The tech’s not done yet.

See my Crypto Tech FAQ for more detail, but the bottom line is: cut the devs some slack. Building this stuff isn’t easy. There’s all sorts of progress being made all the time in many areas; it just takes time. At this point the endgame is in sight, though.

In particular, here are a few (solvable but not easy) technical problems that currently block mainstream adoption:

  • Scalability: Transactions cost dollars; many more apps become viable when transactions cost less than a penny.
  • Privacy: The point of blockchains is that we can write apps where all the activity can be verified (by anyone) as following the rules, but we also want privacy so that we can make apps where your transactions aren’t just visible (to anyone). This sounds like a contradiction, but is doable with clever cryptography.
  • Wallets Are Terrifying: “Keep this 24-word account-recovery phrase secret and safe; you must never ever ever lose it or let anyone else see it, or you will lose all your money and there will be nothing that anyone can do about it.”

We’re not stumped on what to do about any of these; they all have solutions that are quite close to being ready. But it’s taken years to get to this point.

If you roll your eyes when you hear me say “it’ll be ready soon”, that’s a totally fair response from an outsider’s point of view. I’ve been following along closely enough that I can see all sorts of awesome technological development going on; it’s very obvious that they’re not just stuck. They’re making tons of progress, and the roadmap is quite clear at this point.

“Isn’t crypto all just people hoping to get rich quick?”

Not all. But yes, there’s a ton of that.

I have three things to say about that:

  • If your objection is “it’s immoral to get rich by being an early investor”: no, there’s nothing wrong with seeing the potential in these technologies and putting your money where your mouth is.
  • If your objection is “naive people are going to try to get rich quick but end up losing their money; they’re basically just gambling”: It is sad, but I also don’t think paternalistic regulation is a good answer, because there really is a lot of amazing potential here (which many investors actually understand a lot better than the regulators and politicians) and it’s shitty for regulators who don’t understand that to be blocking people who do from taking advantage of this opportunity.
  • If your objection is “I find it distasteful to hang around with people with such crass motivations”: there are a ton of genuinely wholesome optimistic builders/believers in the crypto space, people who care a lot more about the technology or the societal benefits rather than the asset prices. That’s a big part of what I love about it.
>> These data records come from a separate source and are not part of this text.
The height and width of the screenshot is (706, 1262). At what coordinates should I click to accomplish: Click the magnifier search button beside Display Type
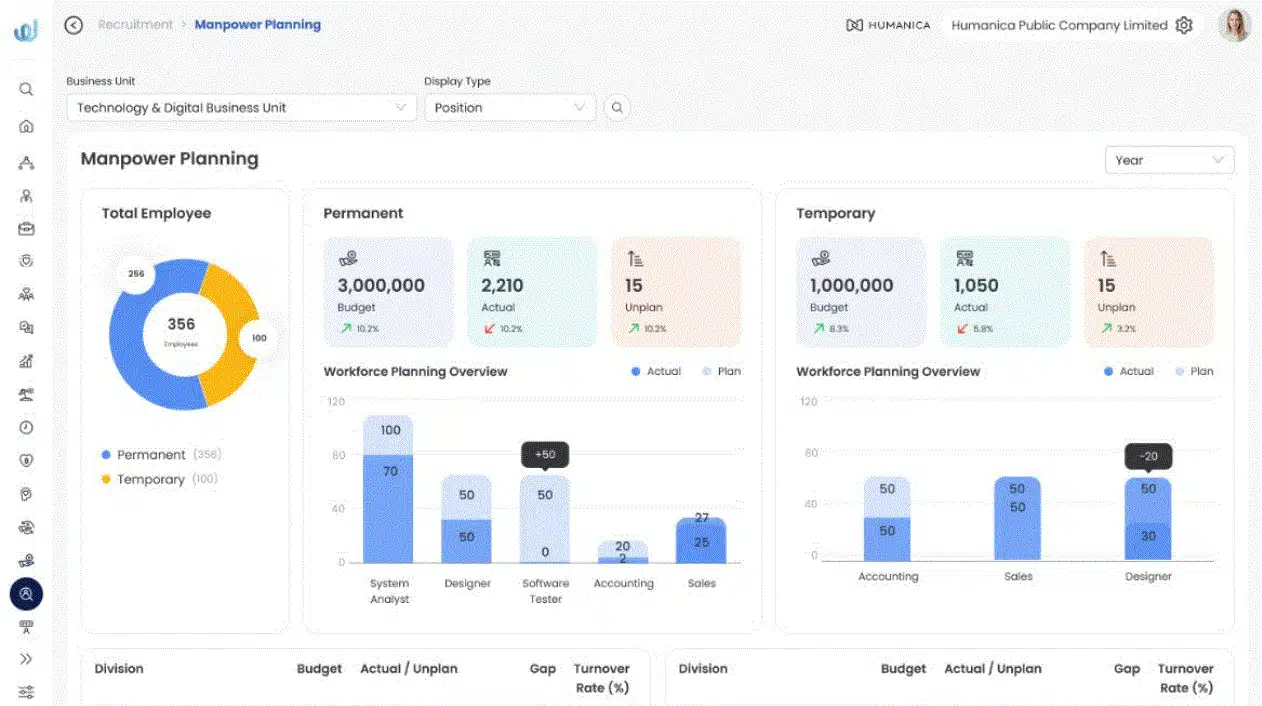click(617, 108)
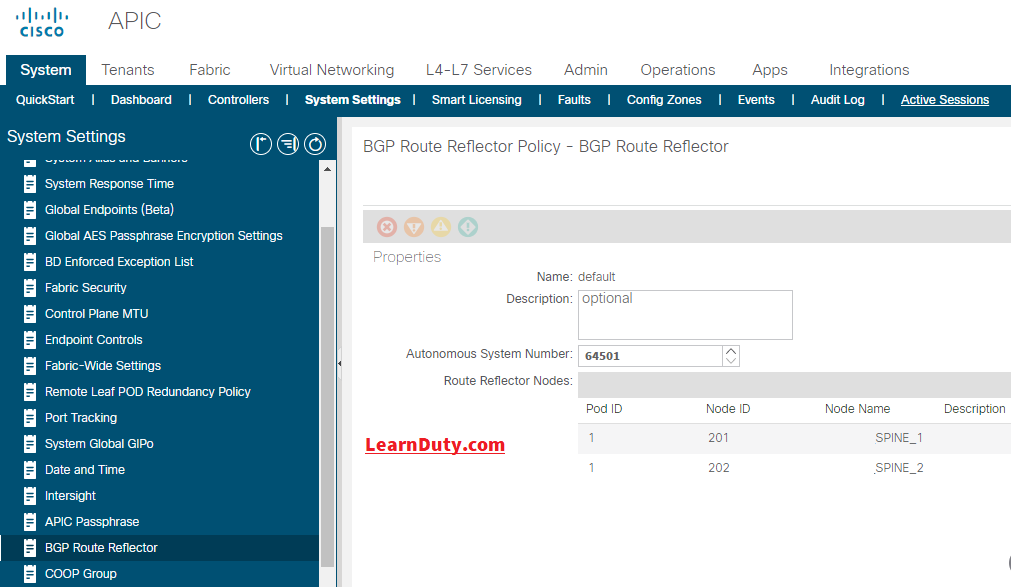Click the Cisco logo

point(42,22)
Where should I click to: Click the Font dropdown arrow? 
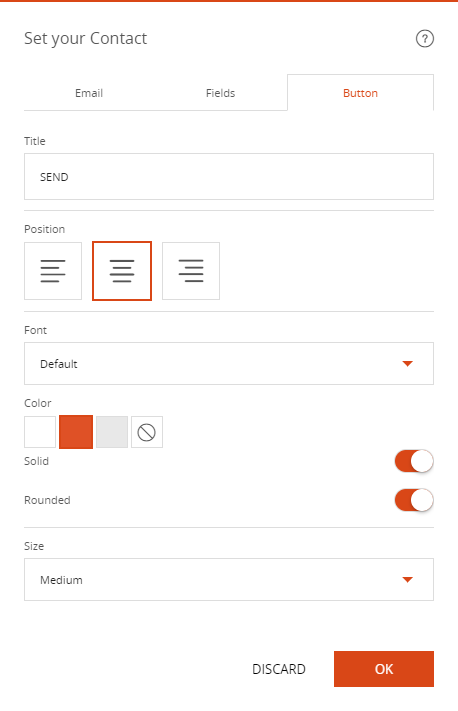click(407, 364)
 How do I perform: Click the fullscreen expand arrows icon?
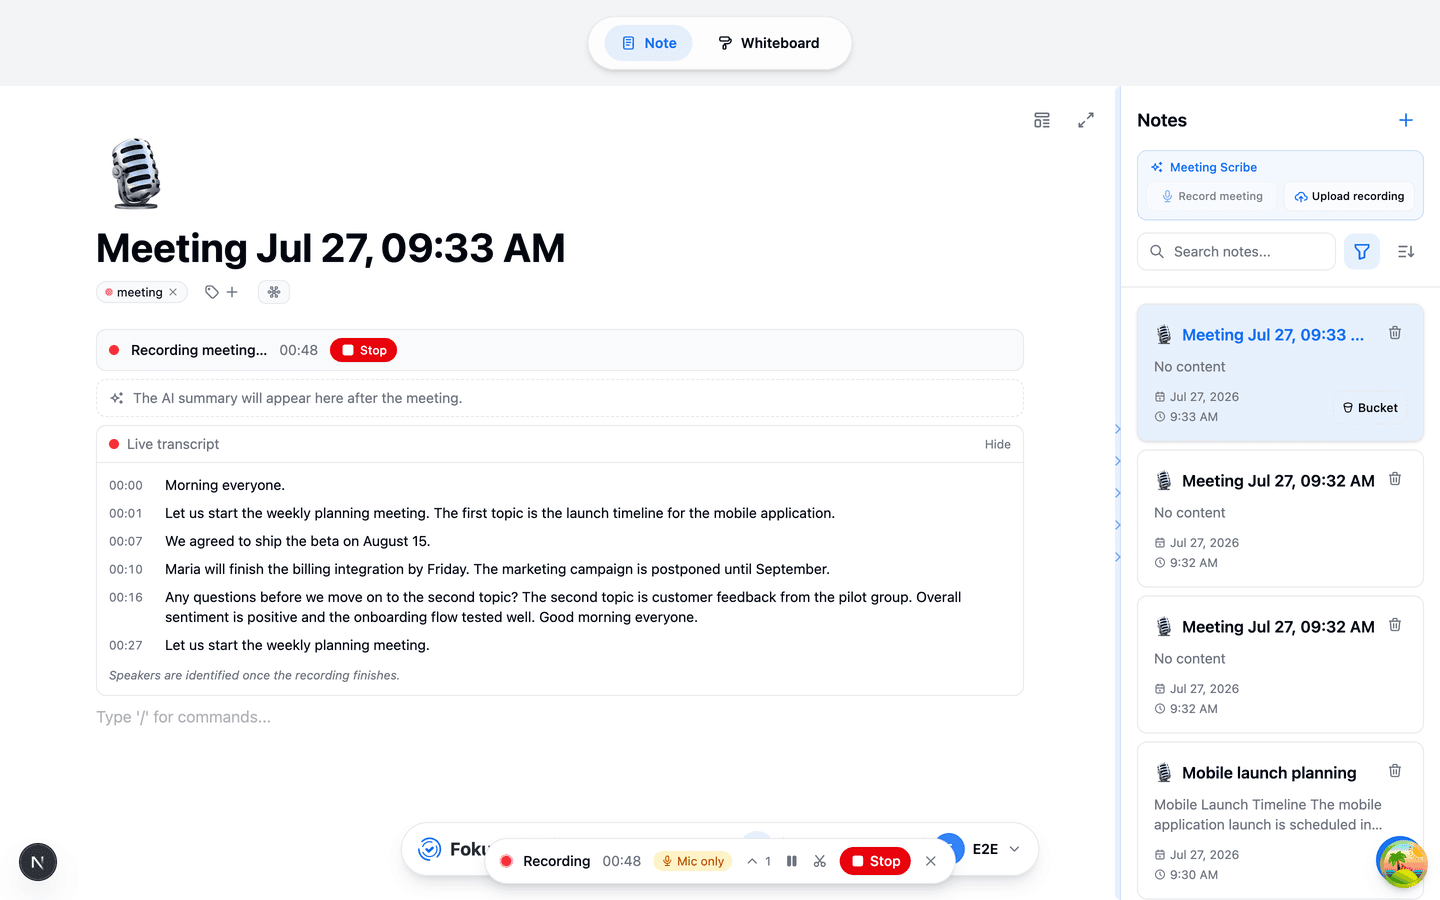coord(1086,120)
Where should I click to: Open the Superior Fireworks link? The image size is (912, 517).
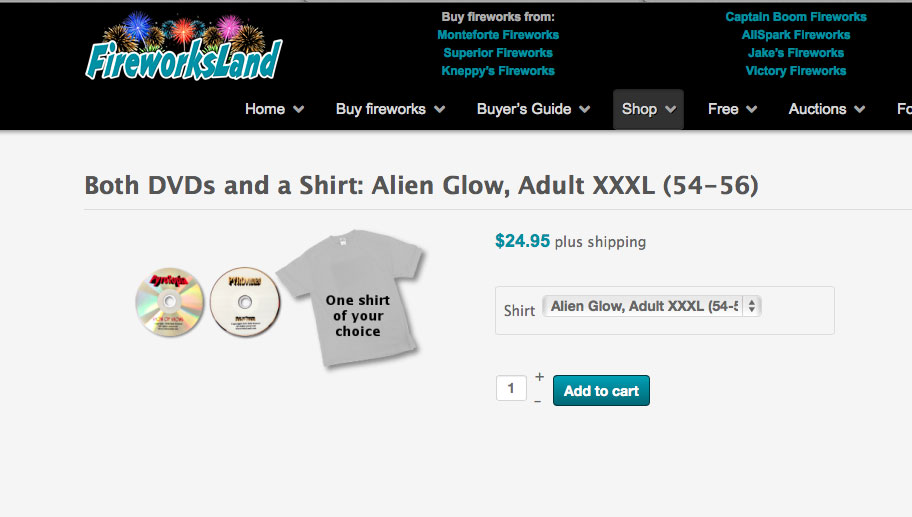tap(498, 53)
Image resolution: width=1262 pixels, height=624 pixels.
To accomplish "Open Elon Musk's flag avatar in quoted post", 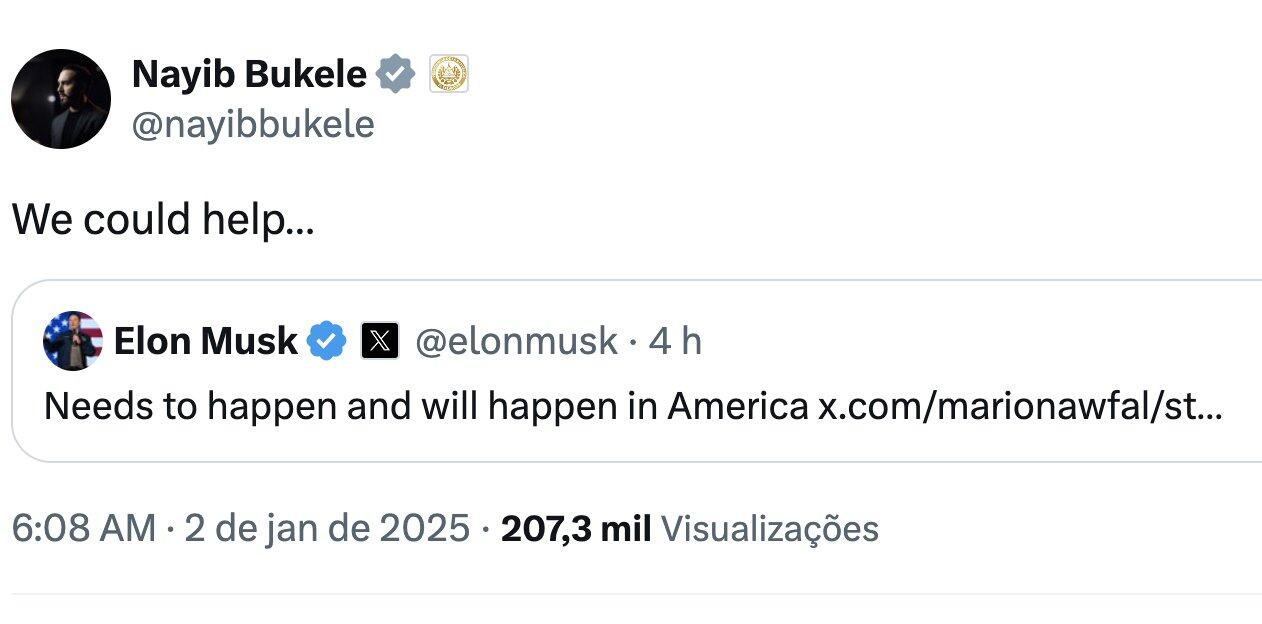I will (73, 341).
“I heard crypto is bad for the environment.”

That’s no longer the case, except for Bitcoin.

The bad-for-the-environment thing is called “proof of work”; it was the first idea we had, and Bitcoin is still using it; nobody else who matters is still using it. In particular, Ethereum (the second-largest blockchain, and the largest general-purpose one) has already fixed this by moving to a better idea called “proof of stake”. The environmental angle is a complete nonissue unless you’re using Bitcoin specifically.

“So you’re an Ethereum guy?”

Basically, yeah.

You can go read my Blockchain Tribalism FAQ if you want to, but I recommend against it; as a layman, you probably don’t want to get sucked into blockchain tribalism. The only really important thing to understand, for the purpose of getting a high-level overview of the space, is that blockchains are a general-purpose application platform; they’re not just about money (which means that if you only learn about Bitcoin, you’ll get a very limited picture of what this is about).

“Are you saying that I should buy ETH?”

No, I am really really not giving you financial advice. The technology has huge potential, but I have no idea whether the price of ETH (or anything else) will go up or down.